Before the New Hampshire primary, she and a group of friends went to New Hampshire and took over the “Straight Talk Express” – the campaign bus stocked with John’s favorite foods: Cheetos, Oreo cookies, and Krispy Kreme donuts.

They traveled around the state visiting diners, restaurants, and local political events. “She would talk in a really low-key, comfortable way with all of these people,” says Bayless, who joined her on the trip.

“It was really heartwarming to see how polished and comfortable she’d become at speaking,” she says. Then came the South Carolina primary and the attacks on her adopted daughter, Bridget. Cindy decided to swear off politics for life.

During the early 2000s, she again turned her attention to international humanitarian work.
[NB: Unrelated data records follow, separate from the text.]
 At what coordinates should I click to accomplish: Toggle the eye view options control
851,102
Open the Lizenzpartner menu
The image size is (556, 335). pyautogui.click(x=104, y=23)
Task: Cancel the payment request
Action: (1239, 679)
She began traveling around the world on missions with Operation Smile, which provides surgery for children with cleft palates. She also got involved with Halo Trust, which specializes in land mine removal, and CARE International.
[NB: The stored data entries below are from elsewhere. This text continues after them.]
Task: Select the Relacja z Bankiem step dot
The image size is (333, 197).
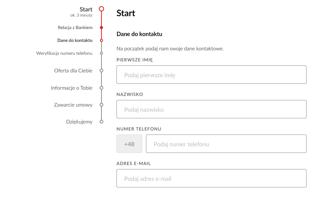Action: tap(101, 28)
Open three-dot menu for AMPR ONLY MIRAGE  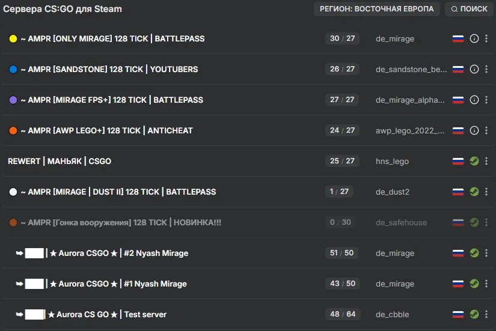(486, 38)
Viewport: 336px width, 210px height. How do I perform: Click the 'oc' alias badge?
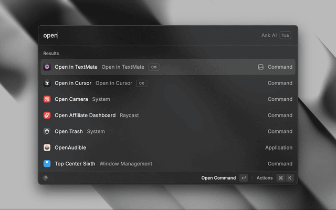[141, 83]

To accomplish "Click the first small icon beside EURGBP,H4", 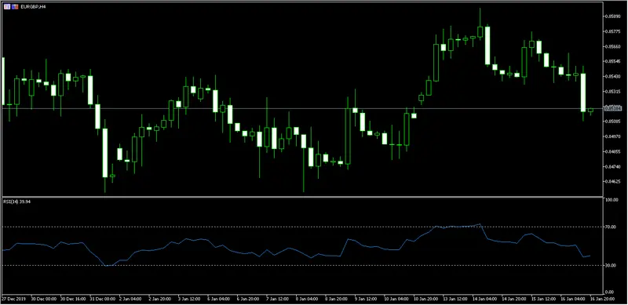I will tap(7, 6).
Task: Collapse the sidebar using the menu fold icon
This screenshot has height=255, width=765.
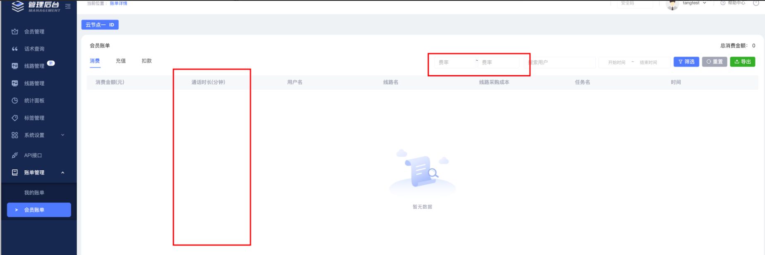Action: point(68,6)
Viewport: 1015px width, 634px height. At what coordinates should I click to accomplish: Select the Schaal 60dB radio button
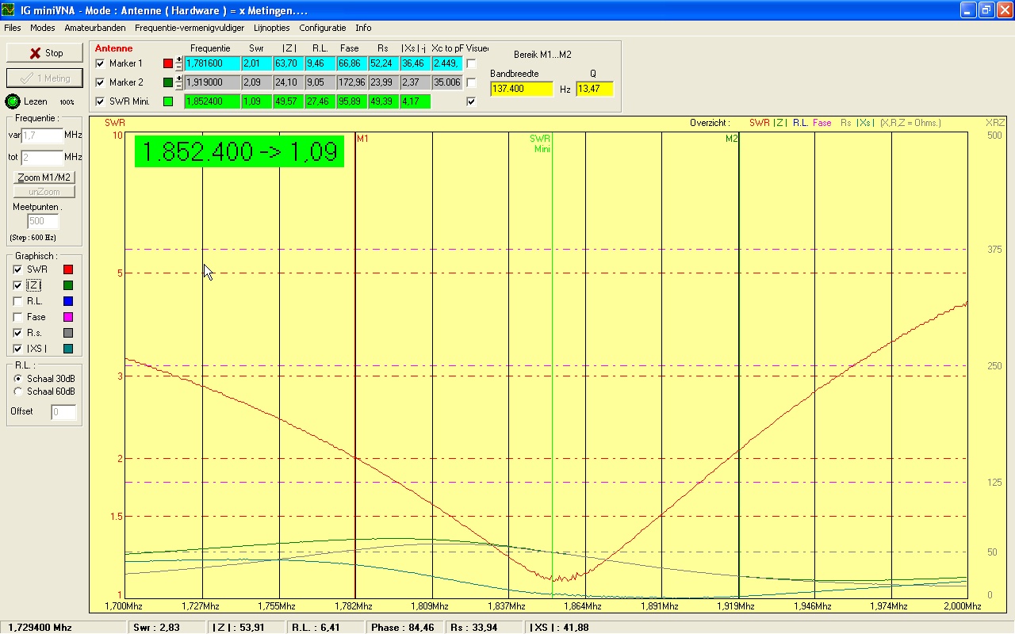click(x=19, y=391)
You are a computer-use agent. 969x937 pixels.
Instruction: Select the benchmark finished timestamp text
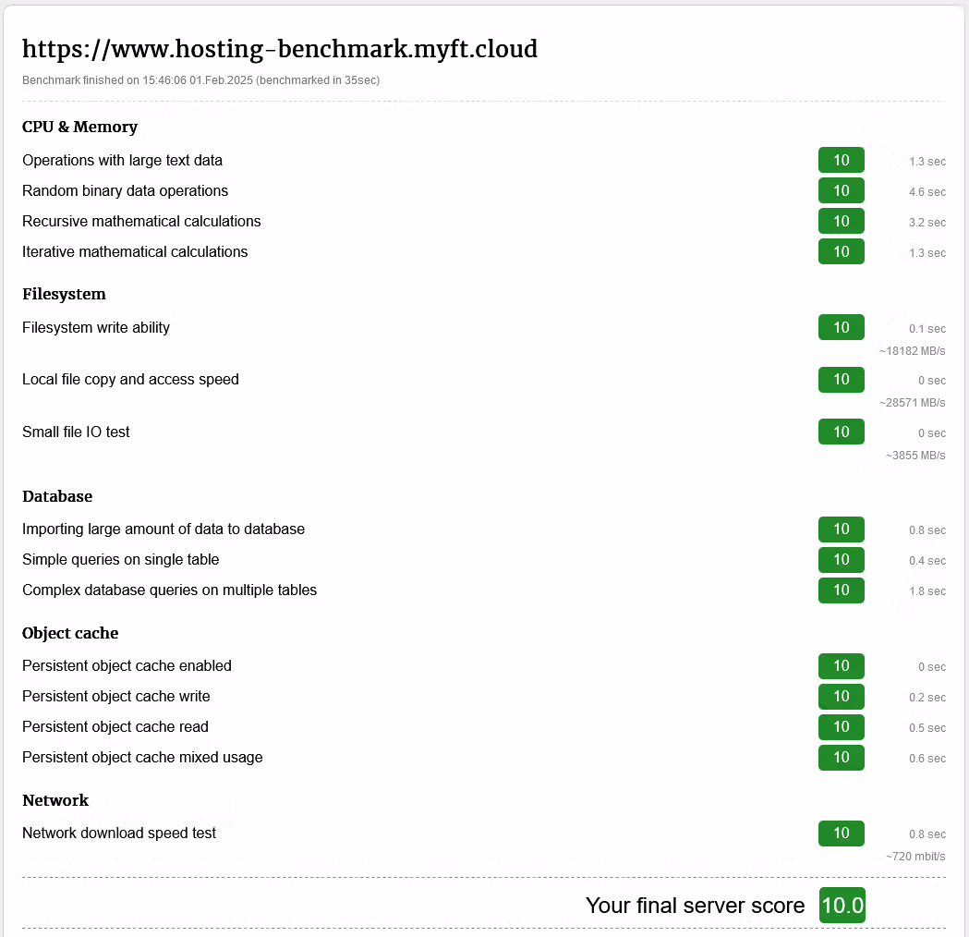[x=200, y=80]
Even this summer with the campaign in full swing, she’s traveled to Vietnam and Rwanda. People who work with her say she’s just a “member of the team.”
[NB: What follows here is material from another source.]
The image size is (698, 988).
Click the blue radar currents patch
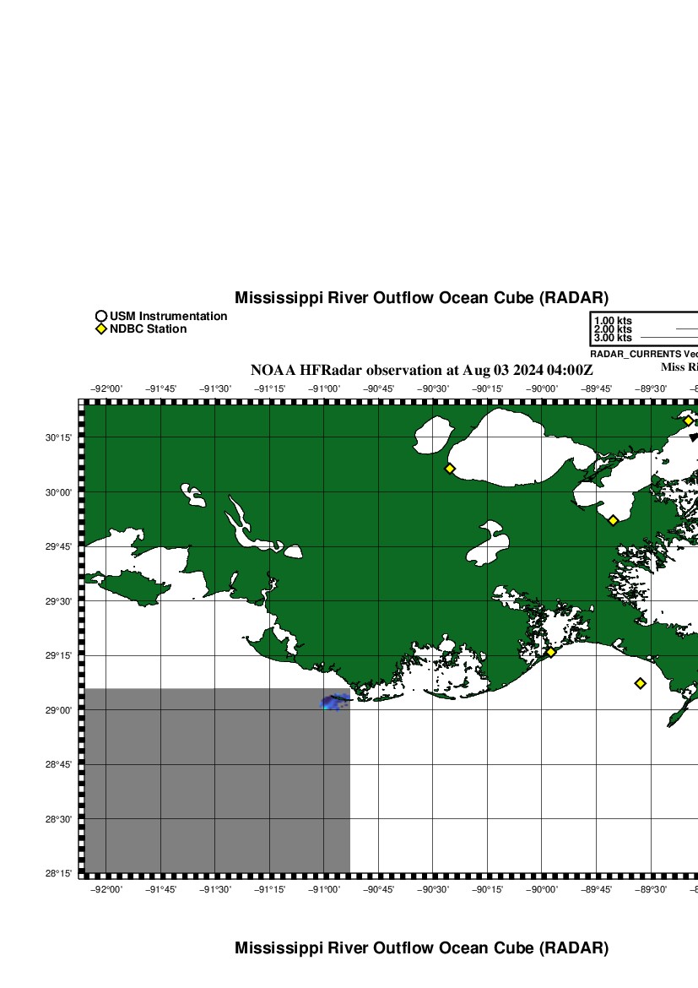point(334,702)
“Once she hits the ground on one of our missions she is no longer a senator’s wife; she’s just one of the guys,” says Bill McGee, founder of Operation Smile. “She’s there from 5:30 or 6 in the morning till 10 o’clock at night – working hard, nurturing families, listening to people, helping to expedite things.”

Rather than standing in the glare of the political spotlight, she says, she’s most comfortable doing that kind of work.

“There’s a difference between being on stage and being with people ... and I prefer to be with people,” she told the Monitor this summer.

People who’ve worked with McCain over the years say that discomfort with being in the public eye is a product of a deeper insecurity that has prompted her to embellish her history.

Over the past year, prominent news organizations relying on the McCain campaign website and previously reported quotes from Cindy McCain have reported that Mother Teresa “convinced” or “implored” her to bring her adopted daughter home from Bangladesh in 1991.
Now the campaign admits that she did not meet Mother Teresa then. It also acknowledges that contrary to prior repeated statements by McCain that she was an “only child,” she actually has two half-sisters.

Another personal challenge

In 2004, McCain was confronted with another medical challenge: what doctors diagnosed as a stroke.

During four months of intensive physical therapy, she began to regain her facilities. But she was still fragile. It was then that her son, knowing how much she loved race cars, suggested she learn how to drive one. He gave her a gift of lessons, and they built a race car together. She has raced in amateur events.

On the campaign trail today, she’s regularly at her husband’s side – introducing him, giving him a good-luck kiss or a poke in the back when his humor strays. She appears almost as comfortable as she does on the racetrack or on a mission in the developing world.

She says if she were to become first lady, she’d like to continue her humanitarian work. But she says she still has a hard time fathoming the possibility.

“It’s too much to think about,” she told CNN earlier this summer.

“I would be so honored to do that,” she said. “But yeah, I guess I would be the first one to have [auto] racing as a hobby.”